The Homefront: Nurture the good; pull out the bad. It’s weeding time

D. Louise Brown
I really, really hate weeds.
Especially this time of year. They lay in the ground quietly waiting, conniving, preparing. Then one morning — an explosion. Everywhere. Yellow dandelions popping up under the bushes, binder weed grabbing onto the fence, crabgrass sprawling across the lawn, spurge menacing the flowerbeds, thistles rising in the ditch and burdock with foot-long roots already drilling down into the garden. Where to start digging first?
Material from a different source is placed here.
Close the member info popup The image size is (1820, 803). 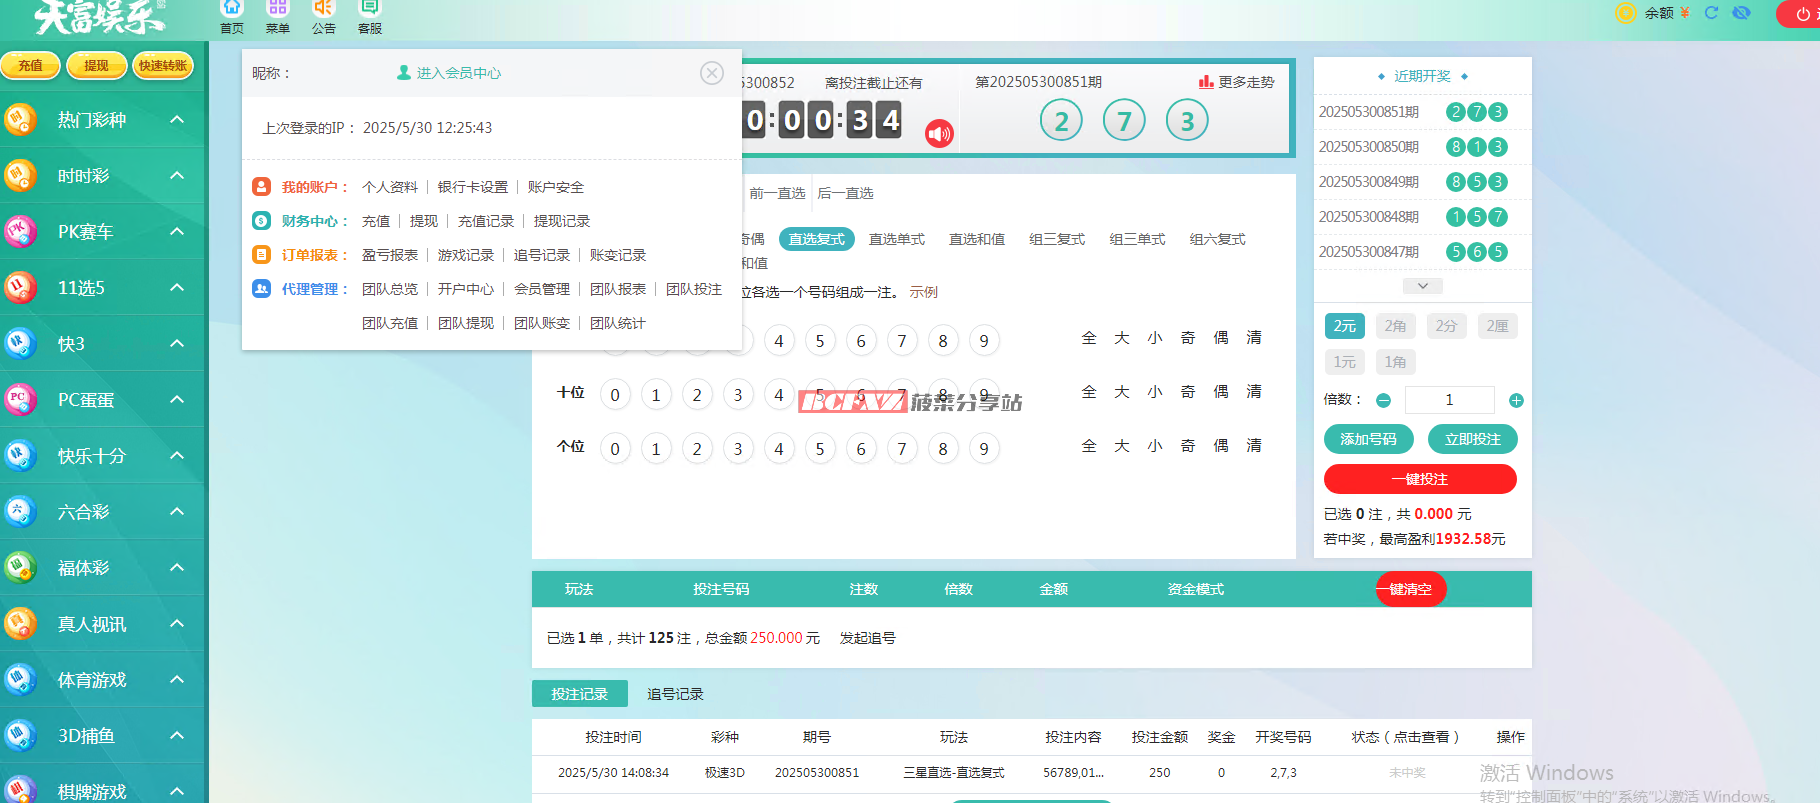pos(712,73)
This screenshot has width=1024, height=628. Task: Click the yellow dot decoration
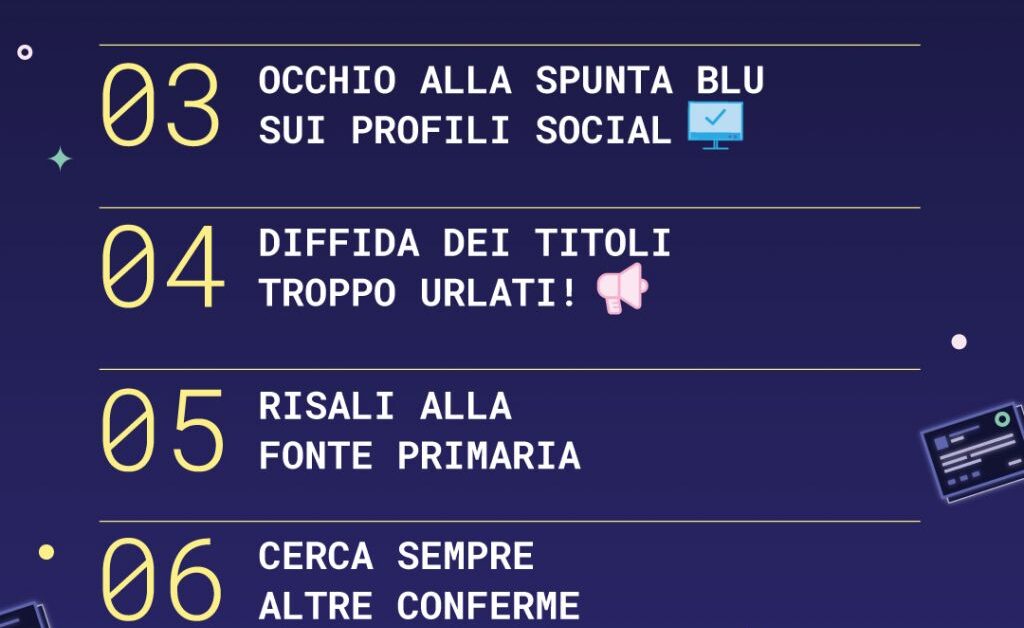(x=46, y=552)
The answer is nowhere until you find the digging fork. No one ever pulls up a weed without a fork. And as anyone who’s ever chased a weed knows, there’s nothing more frustrating than holding a weed’s broken root in your hand, knowing the rest of it is still buried somewhere down below you. It will be back. They always come back.
There’s also nothing more satisfying than pulling up the entire root and gloating, tada! You are gone. You. Are. Gone.
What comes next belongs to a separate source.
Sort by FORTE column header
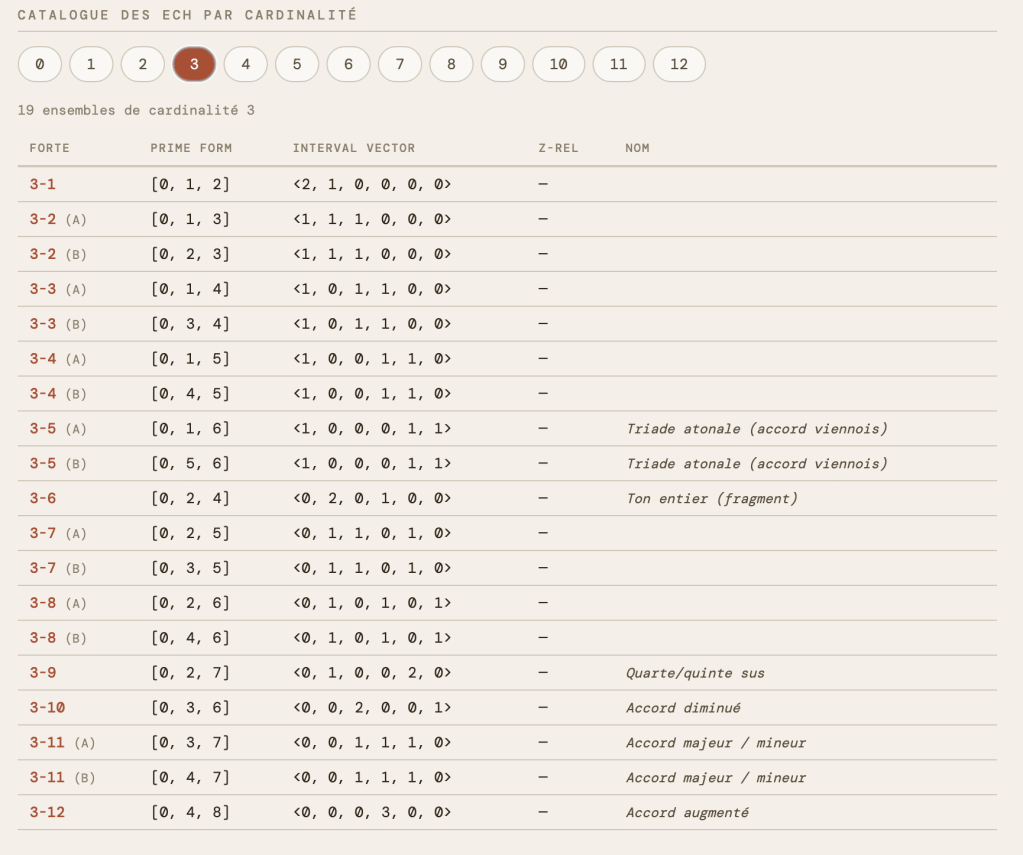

Nature — the great equalizer — makes certain we humans don’t enjoy her offerings without some reciprocal effort on our part. No flourishing garden or beautiful flowerbed or golf course-like green lawn exists without some pulling and picking from us. Looking over a properly tended, beautifully thriving landscape is more satisfying if we’ve spent some time on our knees there to make it happen.
Nature and her weeds also teach us about prioritizing. We may really want to enjoy the outdoors after being cooped up all winter, but the weeds are doing the same thing — at a startlingly rapid pace. They grow by inches daily and are already developing the seeds they plan to drop onto your ground next week. So weed first, then play. Or later, weed first, then weed.
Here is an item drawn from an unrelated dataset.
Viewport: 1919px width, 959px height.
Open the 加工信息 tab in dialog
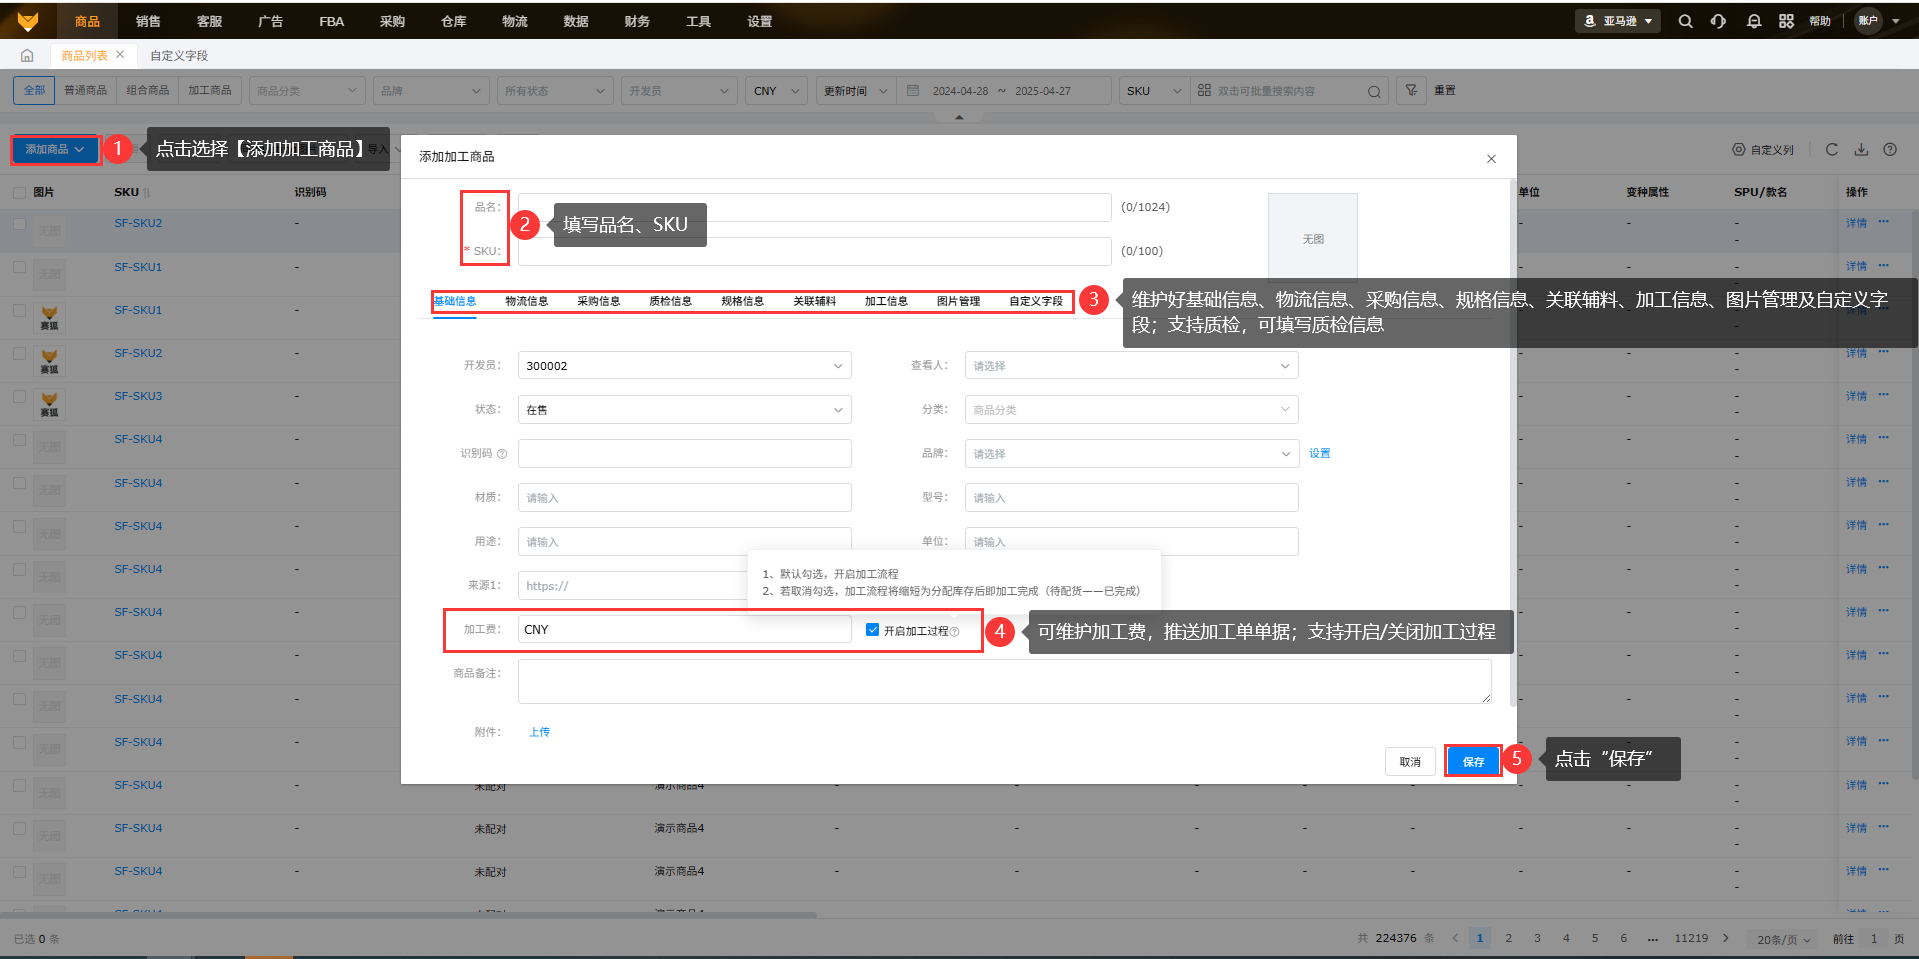point(886,301)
If we define weeds as something that shows up unbidden, grows despite our wish that it wouldn’t and eventually requires us to either decide to remove it or put up with its negative presence, then life itself is actually full of weeds.
Some illnesses are like weeds, especially the kinds that never completely yield the bottom of their roots, requiring us to deal with them growing back again and again.
Politics and war are weeds that grow all over our world, near and far. We can’t pull them out, but we still feel the impact of their seeds falling down into our own private corners, leaving us to wonder how they’ll grow to affect us in coming seasons.
Certain people can be like weeds, so noxious, so overconsuming, so demanding they will suffocate everything else in our lives if we let them grow. We pull out weeds to make room for the good stuff to flourish. So sometimes we have to decide if a toxic person should stay and thrive, or be dug up and let go. Weeding can be that ruthless — and that necessary.
Weeds actually do serve one useful purpose — they’re a great anger management tool. Have a fight with the boss? Grab the digging fork. Get annoyed with the spouse? Head to the flowerbed. Argue with the teen? Attack! Spew out all your anger and frustration at the weeds — they don’t talk back. There’s something soul satisfying about mumbling, “Take that … and that … and that!” while pulling up a weed and then another and another, passionately filling up a whole bucket while knowing they were the only things you assaulted during your 30 minutes of potentially dangerous anger.
Kudos to you for your ability to redirect.
The trick to dealing with weeds — the ones in the garden and the ones in our lives — is to keep them from pushing out the good things we want to grow. Nurture the good. Remove the bad. Sometimes it really is that simple.
Happy weeding.
D. Louise Brown lives in Layton. She writes a biweekly column for the Standard-Examiner.